0️⃣6️⃣ Sefty ~ Bogor
Assalamualaikum, 

Kenapa iya ustadz terkadang tanpa sadar suka merasa sedih, terus sefty kan dari kecil tidak tinggal sama orang tua. Terus ketika lulus skolah kerja sefty kehilangan ayah awalnya tidak terlalu sedih karena dari kecil tidak tinggal sama orang tua tapi kesini-sini sefty merasa sedih ketika melihat teman-teman berkumpul dengan orang tua dengan ayahnya keluarga. Jadi rasa sedih itu suka datang dengan sendirinya.

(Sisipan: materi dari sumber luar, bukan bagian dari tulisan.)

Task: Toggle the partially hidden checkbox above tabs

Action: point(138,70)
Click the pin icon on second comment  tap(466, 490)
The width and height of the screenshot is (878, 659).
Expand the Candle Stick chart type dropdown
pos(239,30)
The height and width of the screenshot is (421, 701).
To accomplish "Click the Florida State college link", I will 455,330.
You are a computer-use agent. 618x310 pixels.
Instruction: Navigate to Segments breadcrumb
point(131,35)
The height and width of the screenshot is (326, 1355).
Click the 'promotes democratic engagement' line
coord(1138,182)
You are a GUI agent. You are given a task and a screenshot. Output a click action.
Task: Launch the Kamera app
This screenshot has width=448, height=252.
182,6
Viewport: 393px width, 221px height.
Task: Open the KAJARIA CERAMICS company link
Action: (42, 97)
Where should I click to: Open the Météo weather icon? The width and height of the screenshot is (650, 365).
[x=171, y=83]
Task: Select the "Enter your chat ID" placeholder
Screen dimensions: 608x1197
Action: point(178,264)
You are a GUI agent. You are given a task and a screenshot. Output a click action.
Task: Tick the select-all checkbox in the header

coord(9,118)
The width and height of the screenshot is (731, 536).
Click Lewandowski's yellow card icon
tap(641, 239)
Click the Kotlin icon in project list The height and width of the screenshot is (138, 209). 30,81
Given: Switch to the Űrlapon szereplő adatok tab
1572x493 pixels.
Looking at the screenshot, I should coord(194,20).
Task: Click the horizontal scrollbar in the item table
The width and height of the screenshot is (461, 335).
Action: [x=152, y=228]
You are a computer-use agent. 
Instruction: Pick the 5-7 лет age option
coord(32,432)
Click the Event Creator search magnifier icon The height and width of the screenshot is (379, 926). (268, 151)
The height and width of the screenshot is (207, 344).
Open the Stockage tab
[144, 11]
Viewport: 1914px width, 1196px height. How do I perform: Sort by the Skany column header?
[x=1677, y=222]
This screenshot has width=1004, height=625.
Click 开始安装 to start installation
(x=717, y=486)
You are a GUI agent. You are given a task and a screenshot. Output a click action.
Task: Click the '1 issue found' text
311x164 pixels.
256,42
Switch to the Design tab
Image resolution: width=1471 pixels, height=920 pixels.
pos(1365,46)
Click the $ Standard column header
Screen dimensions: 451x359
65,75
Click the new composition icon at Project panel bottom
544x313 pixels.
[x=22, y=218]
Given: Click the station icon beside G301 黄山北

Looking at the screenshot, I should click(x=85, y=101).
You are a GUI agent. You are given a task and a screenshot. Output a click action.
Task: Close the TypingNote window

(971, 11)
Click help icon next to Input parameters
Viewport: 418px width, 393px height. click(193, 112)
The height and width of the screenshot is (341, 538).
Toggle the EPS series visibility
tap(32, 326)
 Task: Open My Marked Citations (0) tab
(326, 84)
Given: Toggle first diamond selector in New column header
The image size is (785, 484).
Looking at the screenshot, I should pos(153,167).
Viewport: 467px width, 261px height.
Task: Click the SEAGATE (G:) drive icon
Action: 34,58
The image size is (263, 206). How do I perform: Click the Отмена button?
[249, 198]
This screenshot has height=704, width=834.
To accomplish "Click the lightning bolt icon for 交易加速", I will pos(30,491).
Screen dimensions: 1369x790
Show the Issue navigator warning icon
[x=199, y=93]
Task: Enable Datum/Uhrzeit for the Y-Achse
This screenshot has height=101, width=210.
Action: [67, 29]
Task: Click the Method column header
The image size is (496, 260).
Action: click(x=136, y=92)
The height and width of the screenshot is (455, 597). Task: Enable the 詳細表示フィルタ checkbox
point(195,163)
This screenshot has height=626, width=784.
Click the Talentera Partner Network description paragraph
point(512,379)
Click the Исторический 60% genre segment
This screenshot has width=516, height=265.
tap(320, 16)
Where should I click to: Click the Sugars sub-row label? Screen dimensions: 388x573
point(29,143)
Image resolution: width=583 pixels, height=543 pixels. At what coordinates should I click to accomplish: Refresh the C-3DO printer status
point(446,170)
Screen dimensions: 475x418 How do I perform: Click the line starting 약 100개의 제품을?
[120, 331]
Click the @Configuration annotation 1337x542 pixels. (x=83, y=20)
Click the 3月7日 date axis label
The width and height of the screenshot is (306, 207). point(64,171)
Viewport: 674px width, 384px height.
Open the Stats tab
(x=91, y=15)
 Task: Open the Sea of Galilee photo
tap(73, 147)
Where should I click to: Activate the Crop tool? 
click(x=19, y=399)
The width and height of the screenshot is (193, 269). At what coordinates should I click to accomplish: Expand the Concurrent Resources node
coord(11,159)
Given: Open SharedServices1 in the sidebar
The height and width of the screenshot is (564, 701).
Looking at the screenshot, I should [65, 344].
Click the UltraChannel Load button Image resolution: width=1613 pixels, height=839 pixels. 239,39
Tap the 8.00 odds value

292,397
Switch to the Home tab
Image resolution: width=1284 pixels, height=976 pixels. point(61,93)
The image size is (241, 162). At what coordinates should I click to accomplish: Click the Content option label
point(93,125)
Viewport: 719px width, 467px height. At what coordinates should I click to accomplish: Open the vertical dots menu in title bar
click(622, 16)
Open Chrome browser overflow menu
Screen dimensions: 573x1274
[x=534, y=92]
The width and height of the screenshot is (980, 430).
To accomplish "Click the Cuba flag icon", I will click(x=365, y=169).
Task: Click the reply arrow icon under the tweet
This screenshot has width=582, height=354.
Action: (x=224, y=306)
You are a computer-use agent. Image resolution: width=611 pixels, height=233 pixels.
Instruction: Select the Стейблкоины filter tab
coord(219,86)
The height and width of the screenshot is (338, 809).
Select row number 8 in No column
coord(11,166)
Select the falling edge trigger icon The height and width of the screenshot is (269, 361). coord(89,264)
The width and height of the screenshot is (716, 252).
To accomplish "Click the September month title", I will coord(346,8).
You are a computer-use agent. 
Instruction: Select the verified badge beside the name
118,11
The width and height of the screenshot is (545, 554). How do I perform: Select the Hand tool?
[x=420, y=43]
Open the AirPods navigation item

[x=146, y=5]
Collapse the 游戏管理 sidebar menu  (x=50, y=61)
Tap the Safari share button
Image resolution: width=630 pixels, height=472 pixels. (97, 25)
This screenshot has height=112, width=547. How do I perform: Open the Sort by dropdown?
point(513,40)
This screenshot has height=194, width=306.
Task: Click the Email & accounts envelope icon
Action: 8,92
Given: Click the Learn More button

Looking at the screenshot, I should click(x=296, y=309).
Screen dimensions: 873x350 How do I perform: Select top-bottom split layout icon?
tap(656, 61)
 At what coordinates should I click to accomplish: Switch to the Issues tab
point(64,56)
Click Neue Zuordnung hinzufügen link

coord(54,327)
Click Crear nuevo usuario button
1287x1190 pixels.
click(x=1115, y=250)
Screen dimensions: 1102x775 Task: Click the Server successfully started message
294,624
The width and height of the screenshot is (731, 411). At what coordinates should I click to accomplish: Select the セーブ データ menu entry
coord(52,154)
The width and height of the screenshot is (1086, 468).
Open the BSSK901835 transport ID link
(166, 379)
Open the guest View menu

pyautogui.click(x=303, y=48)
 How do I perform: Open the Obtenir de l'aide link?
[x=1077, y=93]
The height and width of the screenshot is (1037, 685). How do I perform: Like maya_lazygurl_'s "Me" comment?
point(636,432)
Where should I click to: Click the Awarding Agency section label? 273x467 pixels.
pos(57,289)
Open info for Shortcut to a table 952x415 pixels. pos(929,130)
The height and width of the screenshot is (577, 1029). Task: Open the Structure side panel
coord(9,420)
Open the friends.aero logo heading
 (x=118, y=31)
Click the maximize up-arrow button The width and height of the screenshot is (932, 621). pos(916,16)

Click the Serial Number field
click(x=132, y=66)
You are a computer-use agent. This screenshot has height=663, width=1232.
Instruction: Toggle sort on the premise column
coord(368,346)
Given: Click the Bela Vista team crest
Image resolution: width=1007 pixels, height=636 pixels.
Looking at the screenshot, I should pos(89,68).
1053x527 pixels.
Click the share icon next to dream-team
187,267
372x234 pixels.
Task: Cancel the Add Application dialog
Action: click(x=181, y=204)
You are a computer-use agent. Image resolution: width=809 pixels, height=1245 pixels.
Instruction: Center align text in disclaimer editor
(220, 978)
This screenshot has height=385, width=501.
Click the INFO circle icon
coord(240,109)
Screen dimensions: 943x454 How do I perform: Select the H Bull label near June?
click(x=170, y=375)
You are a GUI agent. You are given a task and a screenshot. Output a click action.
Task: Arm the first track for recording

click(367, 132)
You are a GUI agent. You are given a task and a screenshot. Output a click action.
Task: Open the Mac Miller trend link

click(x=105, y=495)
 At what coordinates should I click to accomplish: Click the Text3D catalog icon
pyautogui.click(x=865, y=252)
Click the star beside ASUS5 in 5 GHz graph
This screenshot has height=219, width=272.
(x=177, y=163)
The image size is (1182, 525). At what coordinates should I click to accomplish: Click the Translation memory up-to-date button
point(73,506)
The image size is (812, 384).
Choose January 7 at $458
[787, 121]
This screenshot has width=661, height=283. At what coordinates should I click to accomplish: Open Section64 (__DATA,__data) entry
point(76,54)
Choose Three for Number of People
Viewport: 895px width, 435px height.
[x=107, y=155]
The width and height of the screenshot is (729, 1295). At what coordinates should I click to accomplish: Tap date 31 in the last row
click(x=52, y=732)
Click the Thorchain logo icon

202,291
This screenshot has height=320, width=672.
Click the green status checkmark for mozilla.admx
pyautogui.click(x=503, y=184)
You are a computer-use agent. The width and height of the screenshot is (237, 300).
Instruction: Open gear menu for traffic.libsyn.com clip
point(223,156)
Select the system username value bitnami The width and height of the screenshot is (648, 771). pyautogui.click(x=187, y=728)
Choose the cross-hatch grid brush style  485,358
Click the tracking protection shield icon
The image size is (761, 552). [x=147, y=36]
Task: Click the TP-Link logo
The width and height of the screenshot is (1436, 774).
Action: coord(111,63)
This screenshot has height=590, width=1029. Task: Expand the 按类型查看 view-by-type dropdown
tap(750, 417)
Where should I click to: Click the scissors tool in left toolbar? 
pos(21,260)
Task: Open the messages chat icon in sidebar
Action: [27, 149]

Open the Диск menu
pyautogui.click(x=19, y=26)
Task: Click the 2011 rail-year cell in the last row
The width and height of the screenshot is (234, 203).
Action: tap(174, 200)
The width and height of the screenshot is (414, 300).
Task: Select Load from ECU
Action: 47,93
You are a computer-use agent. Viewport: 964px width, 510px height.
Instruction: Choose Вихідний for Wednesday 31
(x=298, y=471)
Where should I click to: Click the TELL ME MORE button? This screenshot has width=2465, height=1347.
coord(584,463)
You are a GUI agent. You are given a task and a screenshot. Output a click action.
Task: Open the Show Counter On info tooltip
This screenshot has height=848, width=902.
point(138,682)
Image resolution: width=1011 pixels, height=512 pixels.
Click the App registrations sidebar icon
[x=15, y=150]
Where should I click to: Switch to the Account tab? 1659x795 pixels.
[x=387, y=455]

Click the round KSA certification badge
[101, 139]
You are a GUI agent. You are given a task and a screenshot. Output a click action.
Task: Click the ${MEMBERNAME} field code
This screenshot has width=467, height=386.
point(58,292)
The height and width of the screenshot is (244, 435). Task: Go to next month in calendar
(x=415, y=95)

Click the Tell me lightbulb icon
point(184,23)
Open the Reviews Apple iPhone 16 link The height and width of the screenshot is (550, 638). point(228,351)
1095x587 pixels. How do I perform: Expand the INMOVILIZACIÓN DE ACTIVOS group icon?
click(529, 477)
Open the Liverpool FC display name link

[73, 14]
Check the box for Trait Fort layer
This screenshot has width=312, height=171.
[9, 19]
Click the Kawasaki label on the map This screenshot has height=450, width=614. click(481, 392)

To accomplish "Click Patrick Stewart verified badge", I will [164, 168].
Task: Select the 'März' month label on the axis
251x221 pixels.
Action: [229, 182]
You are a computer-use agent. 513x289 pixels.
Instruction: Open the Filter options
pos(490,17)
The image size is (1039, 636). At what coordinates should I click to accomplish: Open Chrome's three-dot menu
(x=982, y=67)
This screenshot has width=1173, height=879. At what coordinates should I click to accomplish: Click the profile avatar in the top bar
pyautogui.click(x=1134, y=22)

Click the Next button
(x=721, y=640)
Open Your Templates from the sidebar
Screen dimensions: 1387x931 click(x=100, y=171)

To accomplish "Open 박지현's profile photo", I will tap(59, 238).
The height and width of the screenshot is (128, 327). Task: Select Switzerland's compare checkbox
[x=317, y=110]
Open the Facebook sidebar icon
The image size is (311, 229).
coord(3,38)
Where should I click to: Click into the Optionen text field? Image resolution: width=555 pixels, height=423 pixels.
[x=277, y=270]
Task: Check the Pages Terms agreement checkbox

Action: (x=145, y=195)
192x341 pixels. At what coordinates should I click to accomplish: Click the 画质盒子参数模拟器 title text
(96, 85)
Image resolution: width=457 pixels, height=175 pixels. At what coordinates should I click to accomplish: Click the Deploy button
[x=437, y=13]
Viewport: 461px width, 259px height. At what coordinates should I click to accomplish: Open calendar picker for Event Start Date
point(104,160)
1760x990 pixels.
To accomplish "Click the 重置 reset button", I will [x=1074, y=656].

Kira-kira itu bagaimana ya ustadz? 

🔷Jawab:
Waalaikummussalam warahmatullah wabarakatuh

Sadari bahwa apa yang kita miliki hakikatnya milik Alloh ﷻ,diri kita, teman, orang tua, semua akan diambil oleh pemilik-Nya karena Alloh ﷻ lah Dzat yang menguasai kehidupan dan kematian seluruh makhluk. Bersedih itu wajar dan manusiawi, sebab secara alami dalam diri manusia ada ruang kegembiraan dan kesedihan yang tiba-tiba muncul. Tetapi, jangan berlarut dalam sedih, sebab itu akan menutup banyak hal, berbeda dengan bahagia yang akan membuka banyak hal. Berbahagialah, karena kebahagiaan akan membawa kepada semangat hidup, dan hidup lebih berwarna, membawa kepda hal-hal yang lebih positif baik dalam berpikir dan bertindak. 

Wallahu a'lam

🔷🔷🔷🌟🌟🌟🔷🔷🔷
 💘CLoSSiNG STaTeMeNT💘

Semoga dengan iman yang kita miliki, kita termasuk insan yang selalu berbahagia, tidak takut karena rasa takut itu hanyalah kepada Alloh ﷻ, takut akan dosa dan maksiat kita yang tanpa sadar, sehingga selalu berharap ampunan-Nya yang begitu luas dan kita tidak bersedih, dalam hal apapun karena setiap takdir buruk adalah kehendak Alloh ﷻ dan kita tidak pernah tahu bahwa disetiap keburukan ada kebaikan dan kemanfaatan. Jangan takut dan bersedih, tetapi optimis dan berbahagia.